* **Brief**:
Here is the task for the records below: repeat exactly the lines from the one with "Open the Logistic" to the one with "1091x716 pixels.", both included, and nothing else.

* **Data provided**:

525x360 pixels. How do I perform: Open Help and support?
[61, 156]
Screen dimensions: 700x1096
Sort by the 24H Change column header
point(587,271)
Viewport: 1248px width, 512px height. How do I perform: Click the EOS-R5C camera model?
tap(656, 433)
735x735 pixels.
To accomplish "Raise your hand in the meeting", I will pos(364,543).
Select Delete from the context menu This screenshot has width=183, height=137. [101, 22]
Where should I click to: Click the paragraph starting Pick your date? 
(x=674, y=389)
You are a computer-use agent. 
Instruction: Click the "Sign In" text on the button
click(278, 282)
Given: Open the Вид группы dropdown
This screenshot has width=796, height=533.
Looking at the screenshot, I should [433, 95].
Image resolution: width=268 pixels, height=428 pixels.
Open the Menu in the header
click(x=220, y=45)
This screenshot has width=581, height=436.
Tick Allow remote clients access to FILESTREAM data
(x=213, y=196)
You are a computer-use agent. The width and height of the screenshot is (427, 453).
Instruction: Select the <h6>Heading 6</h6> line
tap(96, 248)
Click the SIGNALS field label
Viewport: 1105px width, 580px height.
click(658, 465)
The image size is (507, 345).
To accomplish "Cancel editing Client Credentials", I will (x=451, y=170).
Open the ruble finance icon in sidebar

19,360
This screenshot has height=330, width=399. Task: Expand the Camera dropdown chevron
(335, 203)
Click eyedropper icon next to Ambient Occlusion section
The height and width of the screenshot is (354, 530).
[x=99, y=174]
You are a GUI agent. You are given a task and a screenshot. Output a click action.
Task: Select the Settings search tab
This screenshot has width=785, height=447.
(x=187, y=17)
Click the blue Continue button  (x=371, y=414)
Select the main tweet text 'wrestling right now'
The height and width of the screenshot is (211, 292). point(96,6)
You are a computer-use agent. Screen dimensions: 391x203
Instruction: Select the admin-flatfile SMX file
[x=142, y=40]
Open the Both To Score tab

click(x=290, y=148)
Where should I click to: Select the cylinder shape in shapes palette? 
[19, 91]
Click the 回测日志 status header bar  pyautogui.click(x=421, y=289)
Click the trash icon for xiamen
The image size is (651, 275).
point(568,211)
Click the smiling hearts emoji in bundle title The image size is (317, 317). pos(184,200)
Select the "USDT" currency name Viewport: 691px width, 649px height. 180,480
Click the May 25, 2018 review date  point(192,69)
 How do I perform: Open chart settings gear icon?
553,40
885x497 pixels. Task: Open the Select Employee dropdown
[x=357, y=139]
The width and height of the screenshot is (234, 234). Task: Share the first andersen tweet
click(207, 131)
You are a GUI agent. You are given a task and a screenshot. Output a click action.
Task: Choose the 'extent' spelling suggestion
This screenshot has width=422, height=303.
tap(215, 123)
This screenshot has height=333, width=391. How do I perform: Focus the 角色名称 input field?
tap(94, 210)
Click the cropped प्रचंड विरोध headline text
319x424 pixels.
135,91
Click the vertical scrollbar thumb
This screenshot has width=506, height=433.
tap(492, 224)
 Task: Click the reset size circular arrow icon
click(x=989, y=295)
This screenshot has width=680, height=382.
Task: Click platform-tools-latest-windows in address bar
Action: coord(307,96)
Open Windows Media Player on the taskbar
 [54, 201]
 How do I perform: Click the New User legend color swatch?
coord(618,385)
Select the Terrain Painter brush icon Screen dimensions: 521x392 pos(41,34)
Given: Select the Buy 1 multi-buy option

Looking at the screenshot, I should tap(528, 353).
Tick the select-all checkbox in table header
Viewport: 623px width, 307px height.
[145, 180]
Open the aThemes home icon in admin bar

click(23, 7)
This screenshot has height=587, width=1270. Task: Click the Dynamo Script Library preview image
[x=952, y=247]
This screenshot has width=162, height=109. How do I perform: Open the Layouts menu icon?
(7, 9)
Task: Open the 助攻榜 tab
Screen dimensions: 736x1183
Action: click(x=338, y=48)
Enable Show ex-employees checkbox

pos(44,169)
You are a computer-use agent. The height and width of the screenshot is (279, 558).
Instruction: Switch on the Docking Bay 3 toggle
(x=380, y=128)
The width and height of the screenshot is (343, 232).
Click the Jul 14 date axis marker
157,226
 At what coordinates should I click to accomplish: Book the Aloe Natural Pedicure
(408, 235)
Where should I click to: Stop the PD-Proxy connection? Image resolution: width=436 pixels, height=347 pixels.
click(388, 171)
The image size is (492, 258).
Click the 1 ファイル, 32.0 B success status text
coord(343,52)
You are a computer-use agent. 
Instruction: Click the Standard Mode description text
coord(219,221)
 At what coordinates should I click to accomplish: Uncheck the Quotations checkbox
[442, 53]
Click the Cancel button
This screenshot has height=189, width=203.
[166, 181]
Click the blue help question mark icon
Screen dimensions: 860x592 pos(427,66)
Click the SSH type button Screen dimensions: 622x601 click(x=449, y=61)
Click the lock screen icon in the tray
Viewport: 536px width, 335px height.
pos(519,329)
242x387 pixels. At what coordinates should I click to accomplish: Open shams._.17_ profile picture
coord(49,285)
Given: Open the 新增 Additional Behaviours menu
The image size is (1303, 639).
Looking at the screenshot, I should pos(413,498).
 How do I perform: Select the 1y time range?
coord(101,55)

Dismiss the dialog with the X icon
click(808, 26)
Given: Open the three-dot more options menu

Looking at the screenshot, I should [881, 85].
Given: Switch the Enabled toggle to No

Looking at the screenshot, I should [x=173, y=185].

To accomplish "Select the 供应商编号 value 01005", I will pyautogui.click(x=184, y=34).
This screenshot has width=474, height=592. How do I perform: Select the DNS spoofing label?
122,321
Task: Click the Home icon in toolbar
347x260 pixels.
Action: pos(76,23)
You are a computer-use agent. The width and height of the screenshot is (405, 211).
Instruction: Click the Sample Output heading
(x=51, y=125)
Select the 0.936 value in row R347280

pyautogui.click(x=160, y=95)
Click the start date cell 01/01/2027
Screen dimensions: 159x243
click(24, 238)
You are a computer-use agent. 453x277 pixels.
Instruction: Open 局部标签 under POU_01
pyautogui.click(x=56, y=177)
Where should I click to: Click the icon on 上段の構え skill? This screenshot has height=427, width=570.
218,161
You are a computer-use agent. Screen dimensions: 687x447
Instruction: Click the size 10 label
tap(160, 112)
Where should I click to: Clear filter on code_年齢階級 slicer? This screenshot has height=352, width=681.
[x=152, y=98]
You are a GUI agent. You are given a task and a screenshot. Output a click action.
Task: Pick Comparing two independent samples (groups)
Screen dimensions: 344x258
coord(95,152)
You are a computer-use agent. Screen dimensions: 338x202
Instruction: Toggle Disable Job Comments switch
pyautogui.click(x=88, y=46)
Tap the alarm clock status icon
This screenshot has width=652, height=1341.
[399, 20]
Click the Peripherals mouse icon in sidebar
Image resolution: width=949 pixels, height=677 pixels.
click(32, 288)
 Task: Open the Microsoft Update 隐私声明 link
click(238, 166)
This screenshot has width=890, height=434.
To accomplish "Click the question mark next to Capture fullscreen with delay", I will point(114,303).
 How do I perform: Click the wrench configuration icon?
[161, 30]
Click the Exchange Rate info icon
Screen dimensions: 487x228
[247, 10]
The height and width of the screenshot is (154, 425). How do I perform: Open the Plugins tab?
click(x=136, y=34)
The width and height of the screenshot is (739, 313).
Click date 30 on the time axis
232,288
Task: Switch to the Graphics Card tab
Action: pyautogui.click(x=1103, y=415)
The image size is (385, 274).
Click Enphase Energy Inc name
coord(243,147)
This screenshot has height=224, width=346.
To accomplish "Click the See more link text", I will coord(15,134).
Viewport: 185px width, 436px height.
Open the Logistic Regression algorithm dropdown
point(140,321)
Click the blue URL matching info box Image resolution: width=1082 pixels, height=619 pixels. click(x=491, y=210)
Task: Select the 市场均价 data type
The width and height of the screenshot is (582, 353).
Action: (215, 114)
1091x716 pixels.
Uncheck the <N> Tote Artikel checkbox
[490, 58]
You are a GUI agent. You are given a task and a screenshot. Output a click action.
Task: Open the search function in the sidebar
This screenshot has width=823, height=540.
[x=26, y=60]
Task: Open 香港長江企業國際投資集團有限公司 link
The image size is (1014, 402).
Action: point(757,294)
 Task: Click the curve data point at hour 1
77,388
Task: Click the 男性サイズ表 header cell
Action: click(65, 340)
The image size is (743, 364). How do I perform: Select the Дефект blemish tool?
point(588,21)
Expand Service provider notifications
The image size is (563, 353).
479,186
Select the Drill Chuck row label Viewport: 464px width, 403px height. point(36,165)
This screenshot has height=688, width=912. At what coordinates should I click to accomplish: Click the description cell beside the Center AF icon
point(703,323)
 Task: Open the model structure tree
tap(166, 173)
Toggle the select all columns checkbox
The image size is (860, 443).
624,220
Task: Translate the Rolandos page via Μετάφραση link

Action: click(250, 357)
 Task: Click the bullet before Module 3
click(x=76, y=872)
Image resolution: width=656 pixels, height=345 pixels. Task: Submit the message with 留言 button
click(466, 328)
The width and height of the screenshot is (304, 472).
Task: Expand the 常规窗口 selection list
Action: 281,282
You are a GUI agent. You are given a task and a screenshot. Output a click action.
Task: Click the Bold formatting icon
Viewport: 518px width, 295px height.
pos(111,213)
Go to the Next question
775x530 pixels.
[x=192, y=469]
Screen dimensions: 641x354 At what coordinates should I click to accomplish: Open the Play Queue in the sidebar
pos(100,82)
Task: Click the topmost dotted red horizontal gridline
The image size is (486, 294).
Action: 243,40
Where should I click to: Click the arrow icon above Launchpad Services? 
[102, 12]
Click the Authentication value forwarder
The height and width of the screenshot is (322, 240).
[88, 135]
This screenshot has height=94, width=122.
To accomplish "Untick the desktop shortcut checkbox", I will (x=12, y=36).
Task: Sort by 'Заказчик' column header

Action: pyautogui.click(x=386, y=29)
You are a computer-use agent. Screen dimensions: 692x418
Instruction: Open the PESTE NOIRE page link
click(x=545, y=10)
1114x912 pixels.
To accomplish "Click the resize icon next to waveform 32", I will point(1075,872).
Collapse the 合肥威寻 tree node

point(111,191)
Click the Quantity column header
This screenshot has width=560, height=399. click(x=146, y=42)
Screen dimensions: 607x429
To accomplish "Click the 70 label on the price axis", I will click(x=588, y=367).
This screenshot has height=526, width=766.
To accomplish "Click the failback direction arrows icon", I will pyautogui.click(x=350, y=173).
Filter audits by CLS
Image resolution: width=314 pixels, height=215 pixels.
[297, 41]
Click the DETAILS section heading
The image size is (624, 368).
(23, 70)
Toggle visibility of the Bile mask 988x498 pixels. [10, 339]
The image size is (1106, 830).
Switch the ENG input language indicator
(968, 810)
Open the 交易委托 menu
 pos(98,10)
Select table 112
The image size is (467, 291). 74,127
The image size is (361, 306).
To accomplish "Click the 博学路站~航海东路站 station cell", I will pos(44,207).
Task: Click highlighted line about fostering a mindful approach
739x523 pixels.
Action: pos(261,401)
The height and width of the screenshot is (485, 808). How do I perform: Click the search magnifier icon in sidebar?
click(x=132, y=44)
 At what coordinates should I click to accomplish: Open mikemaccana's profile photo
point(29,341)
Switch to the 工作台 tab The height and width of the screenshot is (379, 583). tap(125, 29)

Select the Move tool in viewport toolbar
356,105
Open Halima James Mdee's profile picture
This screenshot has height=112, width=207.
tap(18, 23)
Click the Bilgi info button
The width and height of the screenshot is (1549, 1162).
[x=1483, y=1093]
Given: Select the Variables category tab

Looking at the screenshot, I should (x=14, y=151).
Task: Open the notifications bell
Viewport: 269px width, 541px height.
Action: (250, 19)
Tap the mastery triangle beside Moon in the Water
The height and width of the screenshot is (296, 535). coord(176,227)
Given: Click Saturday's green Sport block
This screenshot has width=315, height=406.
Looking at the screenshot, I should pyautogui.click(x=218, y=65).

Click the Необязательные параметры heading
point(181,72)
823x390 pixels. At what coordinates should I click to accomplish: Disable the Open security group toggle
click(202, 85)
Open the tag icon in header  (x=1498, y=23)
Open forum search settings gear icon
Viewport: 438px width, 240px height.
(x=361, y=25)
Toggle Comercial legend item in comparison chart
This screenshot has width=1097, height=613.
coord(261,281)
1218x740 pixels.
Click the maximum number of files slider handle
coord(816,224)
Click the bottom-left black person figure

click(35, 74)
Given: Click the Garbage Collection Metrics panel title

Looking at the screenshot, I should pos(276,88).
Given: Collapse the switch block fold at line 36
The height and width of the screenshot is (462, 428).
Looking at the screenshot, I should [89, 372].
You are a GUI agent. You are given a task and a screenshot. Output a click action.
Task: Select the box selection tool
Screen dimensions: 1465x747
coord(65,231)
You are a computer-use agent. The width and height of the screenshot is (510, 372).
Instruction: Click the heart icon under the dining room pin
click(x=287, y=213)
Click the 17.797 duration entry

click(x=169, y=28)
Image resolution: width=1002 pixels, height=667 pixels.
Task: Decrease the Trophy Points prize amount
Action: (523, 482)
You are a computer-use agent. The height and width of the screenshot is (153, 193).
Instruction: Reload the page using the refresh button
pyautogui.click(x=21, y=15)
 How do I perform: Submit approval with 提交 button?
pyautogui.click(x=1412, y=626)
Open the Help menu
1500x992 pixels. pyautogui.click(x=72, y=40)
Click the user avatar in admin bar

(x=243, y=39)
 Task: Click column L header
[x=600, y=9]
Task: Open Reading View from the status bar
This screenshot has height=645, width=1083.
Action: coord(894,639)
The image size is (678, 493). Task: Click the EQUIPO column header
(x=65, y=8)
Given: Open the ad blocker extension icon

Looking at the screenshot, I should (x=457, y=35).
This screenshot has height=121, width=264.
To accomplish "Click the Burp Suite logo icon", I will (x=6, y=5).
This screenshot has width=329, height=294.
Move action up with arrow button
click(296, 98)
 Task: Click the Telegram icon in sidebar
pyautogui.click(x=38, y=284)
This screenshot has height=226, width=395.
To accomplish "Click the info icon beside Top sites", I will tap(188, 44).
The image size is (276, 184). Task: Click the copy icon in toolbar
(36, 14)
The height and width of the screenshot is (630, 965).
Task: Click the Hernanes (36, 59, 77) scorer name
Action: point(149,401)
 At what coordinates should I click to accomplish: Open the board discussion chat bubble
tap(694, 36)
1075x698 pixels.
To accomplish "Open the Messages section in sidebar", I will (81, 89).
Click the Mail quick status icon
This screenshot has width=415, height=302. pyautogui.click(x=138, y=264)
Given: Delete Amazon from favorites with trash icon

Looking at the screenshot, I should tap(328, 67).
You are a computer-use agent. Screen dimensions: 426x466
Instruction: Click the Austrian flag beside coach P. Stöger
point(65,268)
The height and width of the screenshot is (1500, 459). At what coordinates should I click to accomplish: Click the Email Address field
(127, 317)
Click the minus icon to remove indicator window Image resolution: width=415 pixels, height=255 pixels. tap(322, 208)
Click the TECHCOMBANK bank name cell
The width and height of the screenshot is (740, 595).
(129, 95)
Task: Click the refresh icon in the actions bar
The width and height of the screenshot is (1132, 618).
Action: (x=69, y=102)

* **Result of this task**:
Open the Logistic Regression algorithm dropdown
point(140,321)
Click the blue URL matching info box Image resolution: width=1082 pixels, height=619 pixels. click(x=491, y=210)
Task: Select the 市场均价 data type
The width and height of the screenshot is (582, 353).
Action: (215, 114)
1091x716 pixels.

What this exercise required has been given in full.